不是所有的酵母都有天然的内源多拷贝质粒，但是所有的酵母都有多拷贝重复序列，因此，这类酵母想获得多拷贝的重组子，可以利用染色体中的多拷贝重复序列进行整合而得。如大多数酵母都可以将rDNA序列作为整合位点，经过筛选获得拷贝数为60～100个以上的重组子，而且在非选择性培养基上也十分稳定。

此外，一些载体以染色体上的单拷贝的序列作为整合位点介导区，也可以筛选到稳定的多拷贝转化子。如在Pichia pastoris中以pPIC9K或pPIC3.5K作为载体，以his4或AOX1作为整合介导区，在G418的选择压力下，可以获得拷贝数超过100个的重组子。

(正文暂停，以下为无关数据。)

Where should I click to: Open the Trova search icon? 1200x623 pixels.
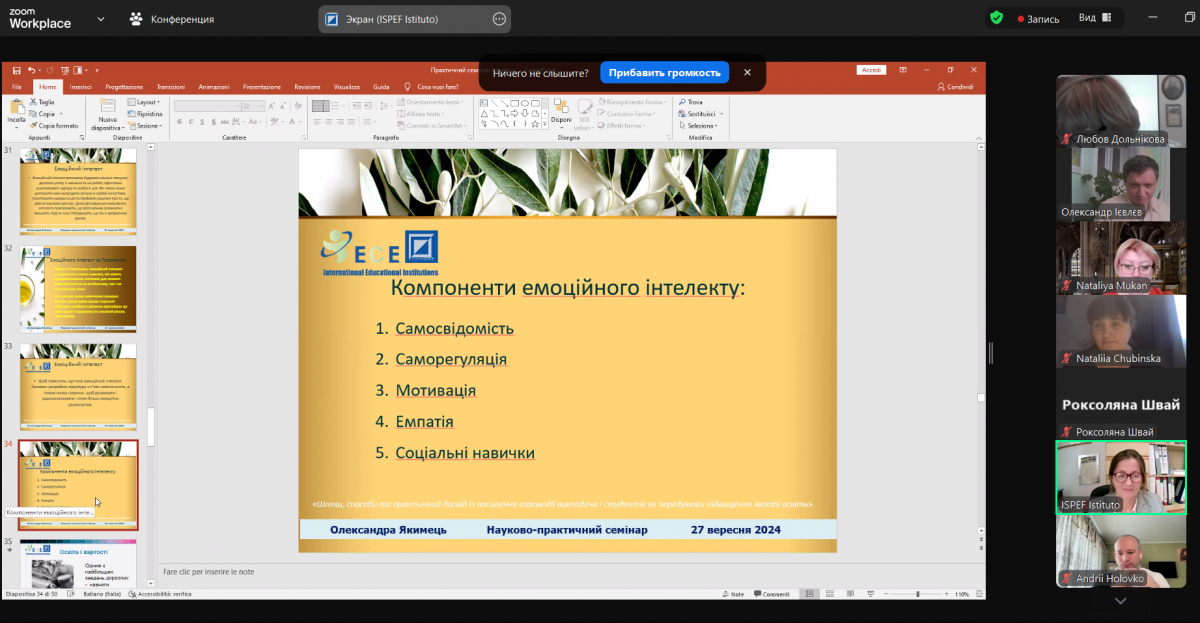pos(685,101)
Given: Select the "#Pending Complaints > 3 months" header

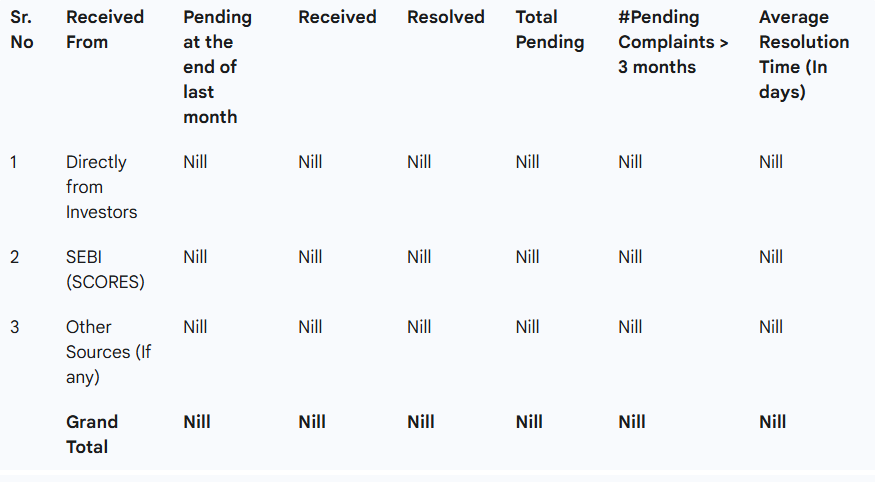Looking at the screenshot, I should [x=673, y=42].
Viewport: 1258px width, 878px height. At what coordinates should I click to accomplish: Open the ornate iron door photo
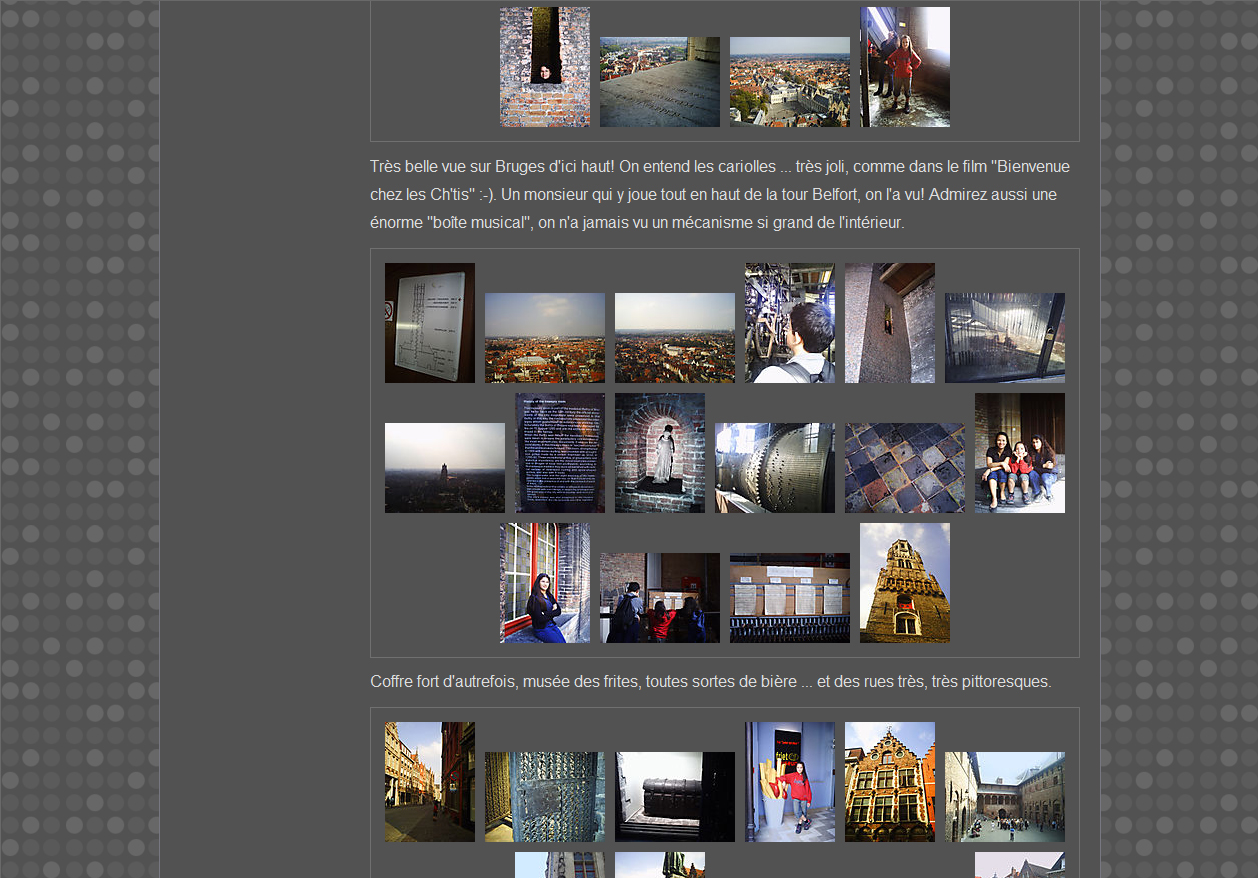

外源基因在宿主中的表达是一个综合性的问题，为了提高外源基因在宿主内的表达水平，还要考虑翻译起始区前后的mRNA二级结构、密码子的偏好性、发酵条件的控制等因素对基因表达的影响。外源基因存在的A-T富含区容易产生一些酵母转录中断序列，如含有TTTTATA和ATTATTTTATAAA序列的外源基因在PPichia pastoris中容易发生转录提前终止现象，无法获得完整的mRNA；Kozak序列不合理的mRNA 5′端的二级结构会抑制翻译的起始；施加选择压力、优化发酵条件、提高培养细胞的密度和调节细胞的代谢负荷都能有效地提高酵母工程菌的表达量。